Sebuah penelitian dari tim di Universitas Oxford mengungkapkan sebuah fakta bahwa, kesimpulan dari sekitar 40% gangguan jiwa lebih rentan dialami oleh wanita dibandingkan pria. Ini bisa terjadi karena adanya pengaruh dari perubahan hormon.
Sekarang ini banyak hal yang bisa menjadi faktor risiko dari gangguan jiwa ini seperti beban pekerjaan di kantor, urusan keluarga hingga kemacetan lalu lintas. Berikut tiga jenis gangguan jiwa yang paling rentan dialami oleh wanita:
Depresi
Depresi merupakan jenis gangguan jiwa yang bisa membuat seseorang merasa sedih hingga sering berada pada titik terendahnya. Biasanya mereka yang sedang dalam masa depresi akan merasa putus asa, kehilangan motivasi dan tidak ada semangat untuk menjalankan aktivitas.

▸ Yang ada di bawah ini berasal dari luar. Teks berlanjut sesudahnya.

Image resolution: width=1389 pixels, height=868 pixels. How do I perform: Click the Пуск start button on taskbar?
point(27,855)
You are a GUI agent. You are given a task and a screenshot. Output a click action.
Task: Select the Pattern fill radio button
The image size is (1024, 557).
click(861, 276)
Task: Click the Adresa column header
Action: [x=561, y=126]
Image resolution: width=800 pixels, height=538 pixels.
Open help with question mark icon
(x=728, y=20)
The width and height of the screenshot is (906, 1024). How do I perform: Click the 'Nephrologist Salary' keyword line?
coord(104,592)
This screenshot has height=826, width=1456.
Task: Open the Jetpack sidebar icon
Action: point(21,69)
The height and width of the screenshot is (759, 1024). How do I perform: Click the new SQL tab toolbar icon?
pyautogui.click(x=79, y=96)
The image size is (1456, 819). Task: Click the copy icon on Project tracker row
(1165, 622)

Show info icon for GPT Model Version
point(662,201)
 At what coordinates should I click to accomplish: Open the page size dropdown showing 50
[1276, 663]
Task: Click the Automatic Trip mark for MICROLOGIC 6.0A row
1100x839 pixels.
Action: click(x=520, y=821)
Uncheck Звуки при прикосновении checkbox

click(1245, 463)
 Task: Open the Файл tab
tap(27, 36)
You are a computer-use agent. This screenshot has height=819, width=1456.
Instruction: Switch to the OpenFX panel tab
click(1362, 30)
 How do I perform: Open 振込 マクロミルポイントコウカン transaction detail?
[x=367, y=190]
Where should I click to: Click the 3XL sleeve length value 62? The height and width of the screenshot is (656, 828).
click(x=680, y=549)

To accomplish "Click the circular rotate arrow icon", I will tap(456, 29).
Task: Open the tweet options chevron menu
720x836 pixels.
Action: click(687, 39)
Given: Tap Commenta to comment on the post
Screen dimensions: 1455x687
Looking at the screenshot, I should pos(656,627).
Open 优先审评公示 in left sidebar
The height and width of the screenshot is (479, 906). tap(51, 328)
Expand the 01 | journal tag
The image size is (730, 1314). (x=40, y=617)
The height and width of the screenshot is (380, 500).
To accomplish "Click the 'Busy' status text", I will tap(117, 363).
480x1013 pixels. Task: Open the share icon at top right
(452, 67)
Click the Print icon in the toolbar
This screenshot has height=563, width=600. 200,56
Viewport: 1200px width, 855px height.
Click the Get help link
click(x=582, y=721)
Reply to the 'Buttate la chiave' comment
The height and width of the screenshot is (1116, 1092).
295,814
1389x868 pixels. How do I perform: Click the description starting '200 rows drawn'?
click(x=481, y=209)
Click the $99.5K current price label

Sebuah penelitian menyatakan bahwa sekitar 75% wanita lebih rentan mengalami depresi dibandingkan pria. Selain itu, depresi bisa dipengaruhi oleh faktor hormonal yang bisa disebabkan oleh lingkungan.
Gangguan pada kecemasan

Sumber: www.unsplash.com
Penelitian menurut American Psychological Associations Journal of Abnormal Psychology mengatakan bahwa sebesar 60% wanita lebih mungkin mengalami kecemasan. Ini terjadi karena wanita cenderung sering memendam emosi daripa langsung mengungkapkan kekesalannya. Mereka yang mengalami gangguan kecemasan biasanya akan mengalami gejala seperti, rasa khawatir yang berlebihan, gelisah, ketakutan hingga sulit tidur di malam hari.
Post Traumatic Stress Disorder (PTSD)
Gangguan stress pascatrauma ini dialami oleh 10% wanita, ini terjadi setelah seseorang mengalami kejadian yang sangat membuatnya trauma. Biasanya trauma yang muncul berkaitan dengan pelecehan seksual, serangan teroris dan suatu kecelakaan yang berat.
Jika Pemburu Sale pernah menemui seseorang yang mungkin terdeteksi menderita gangguan jiwa diatas. Sebaiknya berikan mereka motivasi dan semangat sebagai langkah mereka untuk berjuang dan sembuh dari gangguan jiwa tersebut.